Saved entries

=== Section Start ===

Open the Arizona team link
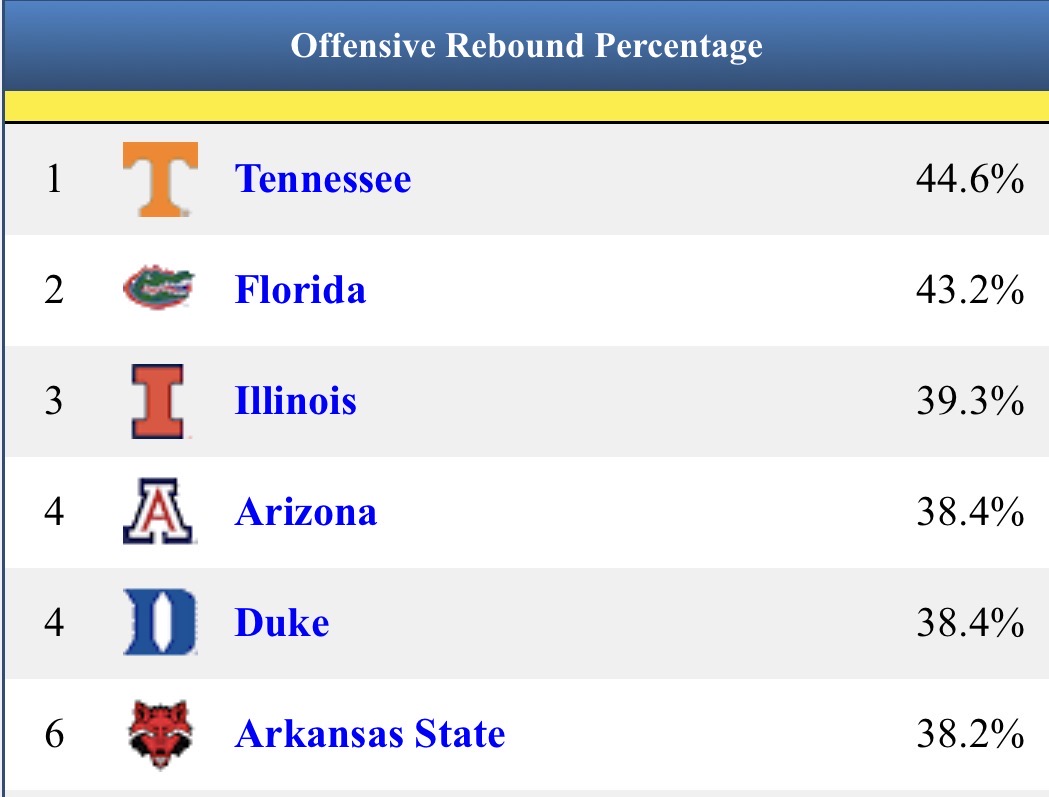coord(306,513)
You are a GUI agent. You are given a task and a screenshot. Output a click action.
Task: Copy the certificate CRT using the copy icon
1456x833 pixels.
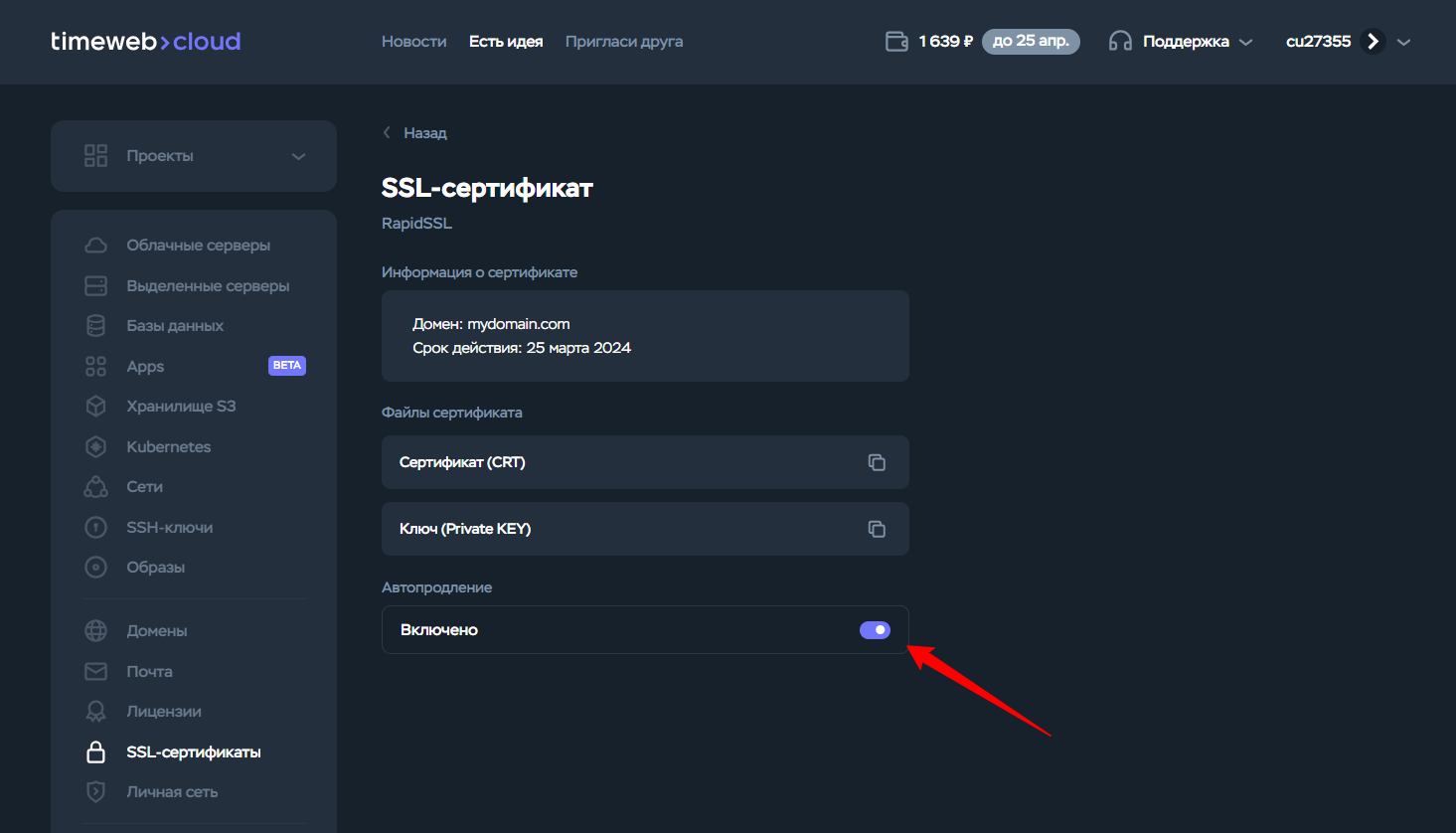click(877, 462)
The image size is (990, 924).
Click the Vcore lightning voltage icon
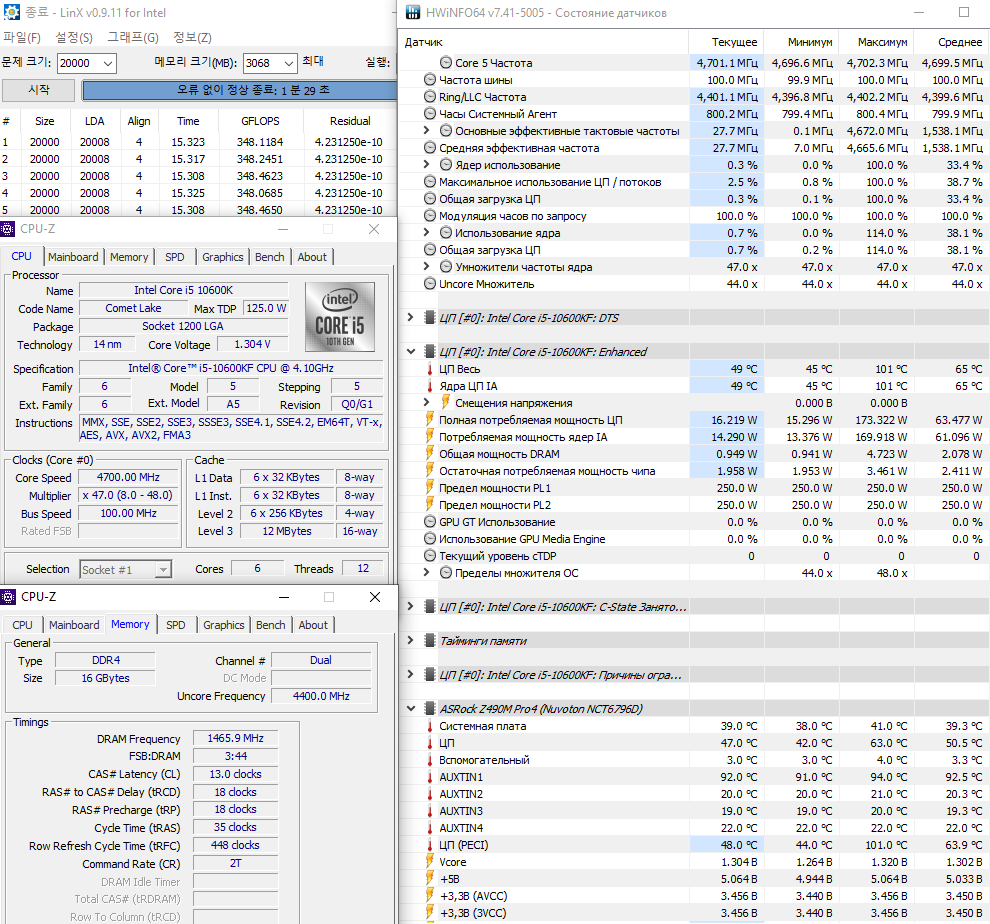(429, 861)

=== Section End ===

Every record is to be repeated exactly, and no picture is carried over.

Open the Arizona team link
coord(306,513)
You are a GUI agent. You are given a task and a screenshot. Output a click action.
Task: Copy the certificate CRT using the copy icon
1456x833 pixels.
click(877, 462)
The image size is (990, 924).
Click the Vcore lightning voltage icon
(429, 861)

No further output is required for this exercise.